Beginning with the line containing "Where should I" and ending at the last line of the records, transcribe each line exactly. Do not include pictures.

DATA RECORDS START

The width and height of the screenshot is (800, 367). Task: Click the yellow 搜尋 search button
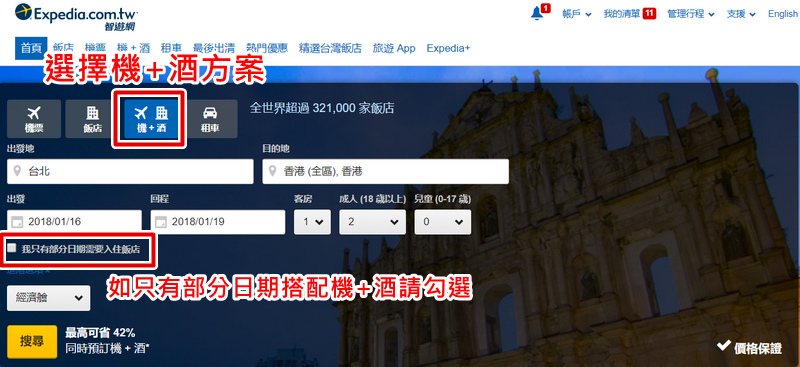32,342
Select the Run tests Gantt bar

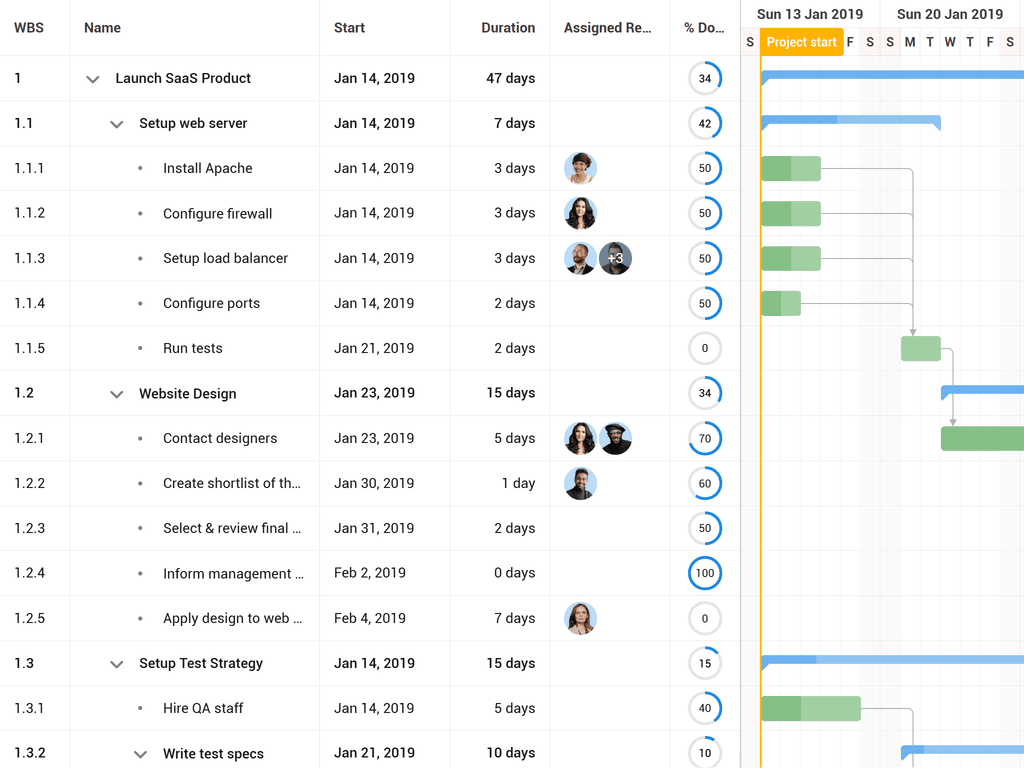(920, 348)
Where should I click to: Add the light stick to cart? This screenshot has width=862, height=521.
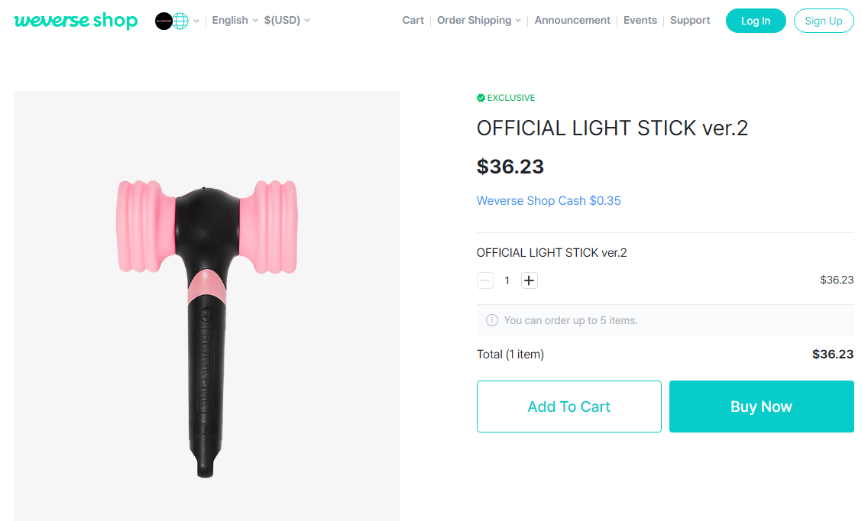569,407
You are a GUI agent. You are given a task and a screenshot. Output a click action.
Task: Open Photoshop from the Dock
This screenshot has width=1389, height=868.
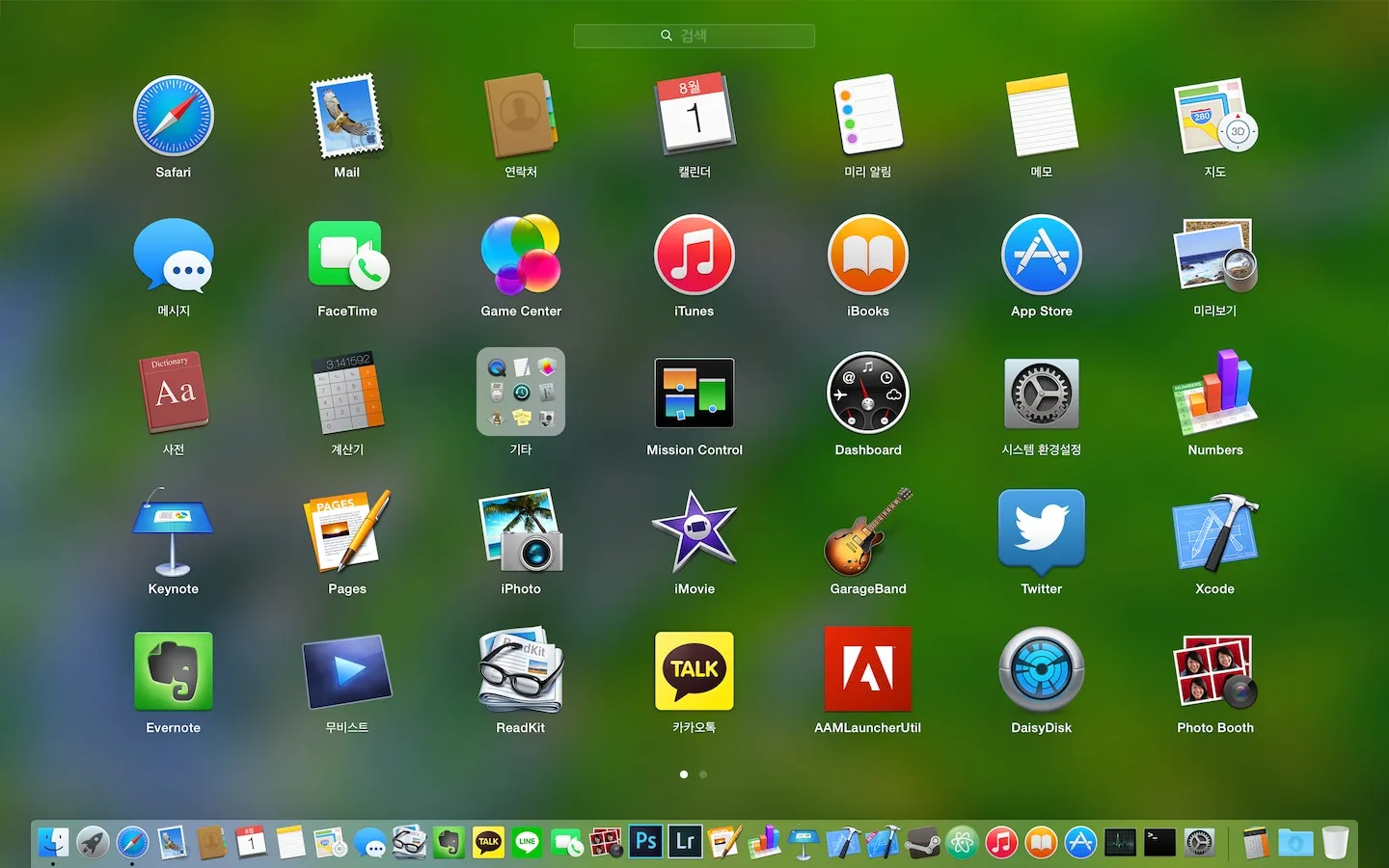tap(645, 842)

DATA RECORDS END

**EXPECTED ANSWER**
Where should I click to: Add the light stick to cart? This screenshot has width=862, height=521.
569,407
You are a GUI agent. You are given a task and a screenshot. Output a click action.
Task: Open Photoshop from the Dock
This screenshot has width=1389, height=868.
tap(645, 842)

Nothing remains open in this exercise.